Source records
● ● ●

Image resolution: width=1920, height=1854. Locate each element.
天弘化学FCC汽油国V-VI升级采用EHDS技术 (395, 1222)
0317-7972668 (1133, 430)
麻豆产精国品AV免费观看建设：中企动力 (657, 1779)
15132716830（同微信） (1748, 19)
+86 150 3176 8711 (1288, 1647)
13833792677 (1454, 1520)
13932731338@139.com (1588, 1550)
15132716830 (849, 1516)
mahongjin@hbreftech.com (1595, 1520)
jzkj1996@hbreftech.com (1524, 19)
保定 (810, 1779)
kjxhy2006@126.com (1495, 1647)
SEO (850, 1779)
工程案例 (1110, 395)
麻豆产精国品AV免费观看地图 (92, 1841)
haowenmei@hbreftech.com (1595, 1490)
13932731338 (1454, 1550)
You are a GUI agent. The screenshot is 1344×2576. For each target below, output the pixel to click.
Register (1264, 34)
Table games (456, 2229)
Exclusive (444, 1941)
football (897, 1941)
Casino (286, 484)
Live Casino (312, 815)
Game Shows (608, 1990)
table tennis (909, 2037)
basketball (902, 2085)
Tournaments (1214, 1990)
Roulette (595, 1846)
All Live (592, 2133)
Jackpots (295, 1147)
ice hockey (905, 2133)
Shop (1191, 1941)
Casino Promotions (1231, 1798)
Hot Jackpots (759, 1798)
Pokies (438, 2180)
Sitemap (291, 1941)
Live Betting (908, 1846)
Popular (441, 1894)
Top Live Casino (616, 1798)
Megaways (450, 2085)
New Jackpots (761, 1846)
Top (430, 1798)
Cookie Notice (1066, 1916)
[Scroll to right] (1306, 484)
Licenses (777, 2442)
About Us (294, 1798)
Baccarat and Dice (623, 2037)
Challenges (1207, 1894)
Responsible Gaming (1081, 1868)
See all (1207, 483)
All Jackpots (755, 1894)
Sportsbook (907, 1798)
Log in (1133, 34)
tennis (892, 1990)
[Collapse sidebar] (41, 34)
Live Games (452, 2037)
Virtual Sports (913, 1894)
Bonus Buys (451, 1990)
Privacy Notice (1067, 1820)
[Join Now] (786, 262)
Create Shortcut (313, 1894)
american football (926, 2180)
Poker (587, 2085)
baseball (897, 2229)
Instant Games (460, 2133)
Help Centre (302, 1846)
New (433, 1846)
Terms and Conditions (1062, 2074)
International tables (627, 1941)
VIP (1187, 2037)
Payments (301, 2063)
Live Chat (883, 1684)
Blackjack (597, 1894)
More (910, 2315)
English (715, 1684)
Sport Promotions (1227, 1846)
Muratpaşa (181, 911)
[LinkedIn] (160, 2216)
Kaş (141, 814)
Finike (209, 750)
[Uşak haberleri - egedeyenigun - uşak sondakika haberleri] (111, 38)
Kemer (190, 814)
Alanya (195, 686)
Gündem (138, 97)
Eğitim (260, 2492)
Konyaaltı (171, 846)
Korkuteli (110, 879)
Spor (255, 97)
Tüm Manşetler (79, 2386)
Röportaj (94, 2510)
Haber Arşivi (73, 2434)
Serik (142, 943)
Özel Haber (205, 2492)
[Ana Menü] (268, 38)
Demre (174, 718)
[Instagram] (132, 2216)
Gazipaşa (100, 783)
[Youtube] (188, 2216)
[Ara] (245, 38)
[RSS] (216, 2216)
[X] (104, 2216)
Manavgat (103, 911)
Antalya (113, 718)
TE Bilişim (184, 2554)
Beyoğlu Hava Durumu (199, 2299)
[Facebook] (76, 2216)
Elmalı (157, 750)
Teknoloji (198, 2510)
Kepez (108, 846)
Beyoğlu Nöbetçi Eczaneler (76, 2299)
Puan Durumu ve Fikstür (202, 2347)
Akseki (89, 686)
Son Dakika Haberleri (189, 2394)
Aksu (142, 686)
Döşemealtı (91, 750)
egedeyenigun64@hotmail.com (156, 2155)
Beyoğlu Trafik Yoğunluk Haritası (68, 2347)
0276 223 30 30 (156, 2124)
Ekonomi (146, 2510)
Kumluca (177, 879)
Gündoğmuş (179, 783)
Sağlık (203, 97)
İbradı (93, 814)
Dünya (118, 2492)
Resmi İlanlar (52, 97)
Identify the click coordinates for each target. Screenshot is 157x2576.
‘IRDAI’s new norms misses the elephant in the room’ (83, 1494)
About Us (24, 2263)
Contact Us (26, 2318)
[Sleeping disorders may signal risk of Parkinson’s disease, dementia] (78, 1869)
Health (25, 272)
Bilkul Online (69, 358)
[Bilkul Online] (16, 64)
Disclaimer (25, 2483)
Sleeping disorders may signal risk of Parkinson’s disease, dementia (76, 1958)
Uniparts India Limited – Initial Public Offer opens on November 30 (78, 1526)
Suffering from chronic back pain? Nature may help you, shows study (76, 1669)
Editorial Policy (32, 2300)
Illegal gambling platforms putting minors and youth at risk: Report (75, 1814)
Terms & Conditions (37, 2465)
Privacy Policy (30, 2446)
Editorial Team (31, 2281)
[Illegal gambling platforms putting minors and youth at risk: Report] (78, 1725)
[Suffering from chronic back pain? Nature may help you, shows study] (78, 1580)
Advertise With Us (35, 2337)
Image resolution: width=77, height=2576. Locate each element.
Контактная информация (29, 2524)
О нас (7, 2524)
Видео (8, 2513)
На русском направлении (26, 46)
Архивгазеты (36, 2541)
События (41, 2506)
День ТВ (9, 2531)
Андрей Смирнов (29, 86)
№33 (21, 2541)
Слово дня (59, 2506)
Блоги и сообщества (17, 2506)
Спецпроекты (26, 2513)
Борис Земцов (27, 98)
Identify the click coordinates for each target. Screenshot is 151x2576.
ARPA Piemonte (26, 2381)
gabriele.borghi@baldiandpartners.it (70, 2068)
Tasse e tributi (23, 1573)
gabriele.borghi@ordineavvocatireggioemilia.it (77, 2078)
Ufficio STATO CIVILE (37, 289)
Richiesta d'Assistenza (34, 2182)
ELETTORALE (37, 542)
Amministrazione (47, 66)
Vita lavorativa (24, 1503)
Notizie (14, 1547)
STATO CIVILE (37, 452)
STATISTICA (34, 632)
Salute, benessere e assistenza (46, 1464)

● ● ●

> _Work to be completed_
Report each line in the preceding entries that holds the string "minors".

> _Answer to the exercise_
Illegal gambling platforms putting minors and youth at risk: Report (75, 1814)
[Illegal gambling platforms putting minors and youth at risk: Report] (78, 1725)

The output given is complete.